Zèbre Blanc : Bonjour à tous. Je suis nouveau ici. Je suis votre conversation depuis une petite dizaine de minutes. Je suis d’accord avec Elefanto : il ne faut pas vendre la peau du lion quand on n’est qu’une petite gazelle.

Girafon :

Salut Zèbre Blanc. Et bienvenue. Nous sommes quand même tous là pour faire de nouvelles rencontres aventureuses.

Gnoutter : Et pouvoir goûter à l’herbe la plus tendre.

Zibeline : Pour les amateurs, il faut savoir aussi caresser dans le sens du poil.

Girafon :  Pour moi, il y a aussi peignée et peignée.

Zèbre Blanc : Moi, je ne suis pas là pour ça.

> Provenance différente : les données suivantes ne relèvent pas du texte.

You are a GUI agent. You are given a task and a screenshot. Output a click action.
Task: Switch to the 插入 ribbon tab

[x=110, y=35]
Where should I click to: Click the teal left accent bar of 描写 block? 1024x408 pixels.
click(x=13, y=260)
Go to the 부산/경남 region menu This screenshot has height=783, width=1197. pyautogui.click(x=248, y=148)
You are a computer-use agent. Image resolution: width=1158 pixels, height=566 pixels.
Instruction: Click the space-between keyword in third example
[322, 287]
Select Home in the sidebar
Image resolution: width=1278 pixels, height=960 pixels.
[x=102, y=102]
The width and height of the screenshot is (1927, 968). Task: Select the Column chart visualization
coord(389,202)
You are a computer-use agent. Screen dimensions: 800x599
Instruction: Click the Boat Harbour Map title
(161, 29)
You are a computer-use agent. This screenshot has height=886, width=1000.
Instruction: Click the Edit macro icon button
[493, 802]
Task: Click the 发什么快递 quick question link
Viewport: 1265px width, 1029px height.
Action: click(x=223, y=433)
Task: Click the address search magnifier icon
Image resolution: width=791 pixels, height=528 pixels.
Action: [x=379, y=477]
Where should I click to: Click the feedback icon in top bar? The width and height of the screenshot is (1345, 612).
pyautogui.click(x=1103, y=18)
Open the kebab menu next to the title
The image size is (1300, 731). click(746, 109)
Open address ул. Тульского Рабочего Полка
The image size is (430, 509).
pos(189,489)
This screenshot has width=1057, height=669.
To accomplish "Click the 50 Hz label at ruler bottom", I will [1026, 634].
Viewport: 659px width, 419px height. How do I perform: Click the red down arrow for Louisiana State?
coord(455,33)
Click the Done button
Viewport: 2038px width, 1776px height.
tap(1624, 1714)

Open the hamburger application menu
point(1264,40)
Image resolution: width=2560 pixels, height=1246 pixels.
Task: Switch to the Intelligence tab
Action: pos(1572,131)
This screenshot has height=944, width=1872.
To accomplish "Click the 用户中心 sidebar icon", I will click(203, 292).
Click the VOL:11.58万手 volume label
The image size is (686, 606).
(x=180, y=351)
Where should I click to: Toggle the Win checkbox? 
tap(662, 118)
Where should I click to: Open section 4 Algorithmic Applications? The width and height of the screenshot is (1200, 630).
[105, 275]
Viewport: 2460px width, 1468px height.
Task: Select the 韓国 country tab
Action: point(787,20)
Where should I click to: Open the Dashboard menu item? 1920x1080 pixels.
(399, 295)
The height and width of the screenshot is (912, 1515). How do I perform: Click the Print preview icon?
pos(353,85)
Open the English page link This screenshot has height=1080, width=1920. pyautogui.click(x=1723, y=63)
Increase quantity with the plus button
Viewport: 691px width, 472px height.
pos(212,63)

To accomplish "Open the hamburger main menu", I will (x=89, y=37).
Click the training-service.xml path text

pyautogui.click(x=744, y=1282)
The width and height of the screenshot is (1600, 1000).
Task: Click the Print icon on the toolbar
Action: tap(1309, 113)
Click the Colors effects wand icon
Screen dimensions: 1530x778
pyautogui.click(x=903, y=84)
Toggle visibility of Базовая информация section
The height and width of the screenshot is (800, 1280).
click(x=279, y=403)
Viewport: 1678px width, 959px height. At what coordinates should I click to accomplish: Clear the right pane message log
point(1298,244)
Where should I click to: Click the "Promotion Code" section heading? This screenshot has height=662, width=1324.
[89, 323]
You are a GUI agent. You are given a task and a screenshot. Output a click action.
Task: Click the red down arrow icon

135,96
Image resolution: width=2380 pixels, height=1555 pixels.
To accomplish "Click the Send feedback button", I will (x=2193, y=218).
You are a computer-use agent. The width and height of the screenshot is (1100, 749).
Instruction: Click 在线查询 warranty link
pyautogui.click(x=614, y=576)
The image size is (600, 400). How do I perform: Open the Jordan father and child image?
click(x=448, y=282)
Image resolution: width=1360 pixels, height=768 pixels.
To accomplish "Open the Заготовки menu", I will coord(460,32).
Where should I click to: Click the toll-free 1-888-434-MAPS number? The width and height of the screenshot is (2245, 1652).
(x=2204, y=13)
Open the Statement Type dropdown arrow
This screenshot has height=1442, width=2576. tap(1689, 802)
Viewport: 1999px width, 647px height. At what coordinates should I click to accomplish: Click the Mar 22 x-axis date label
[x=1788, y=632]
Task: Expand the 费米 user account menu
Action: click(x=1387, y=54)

Tout ce que je recherche, c’est me faire connaître et pouvoir compter sur vous pour me suivre.

Elefanto : Tu es bien direct. On n’a pas le droit de l’être.

Zèbre Blanc : Je ne parlais pas de promenade au clair de lune, juste de point de vue.

Zibeline :

On peut évidemment s’accorder sur l’état du Soleil.

Girafon : À condition qu’il soit officiellement conforme.
Gnoutter : Assurément.

Zèbre Blanc:

On peut tout de même contempler son crépuscule.

Zibeline : Et qui voudrait avoir rendez-vous avec la lune ?

Potame :

Il n’y a pas de pont sur la rivière. Cela n’empêche pas l’eau de couler même si la caravane reste sur la même rive.

Zèbre Blanc : La carpe rapporte que de nombreux ibis roses sont prêts à s’envoler.

Girafon :  Pour aller où ?

Zèbre Blanc:

Vers des lacs sans crocodile, plus au nord de la plaine.

Zibeline :

Les larmes de crocodiles sont fatales aux grenouilles.

Girafon:

Les hérons aussi. Mais elles en ont choisi un pour roi.

Elefanto: Attention au poids des mots.

Zèbre Blanc : Pour qu’ils soient entendus, il leur faut une mauvaise réputation et de mauvaises fréquentations. Les filets se chargent alors de les retirer du courant pour les enfouir sous les berges.

Potame : Peu nombreux, ils peuvent aussi passer au travers des mailles et les carpes les guident à bon port.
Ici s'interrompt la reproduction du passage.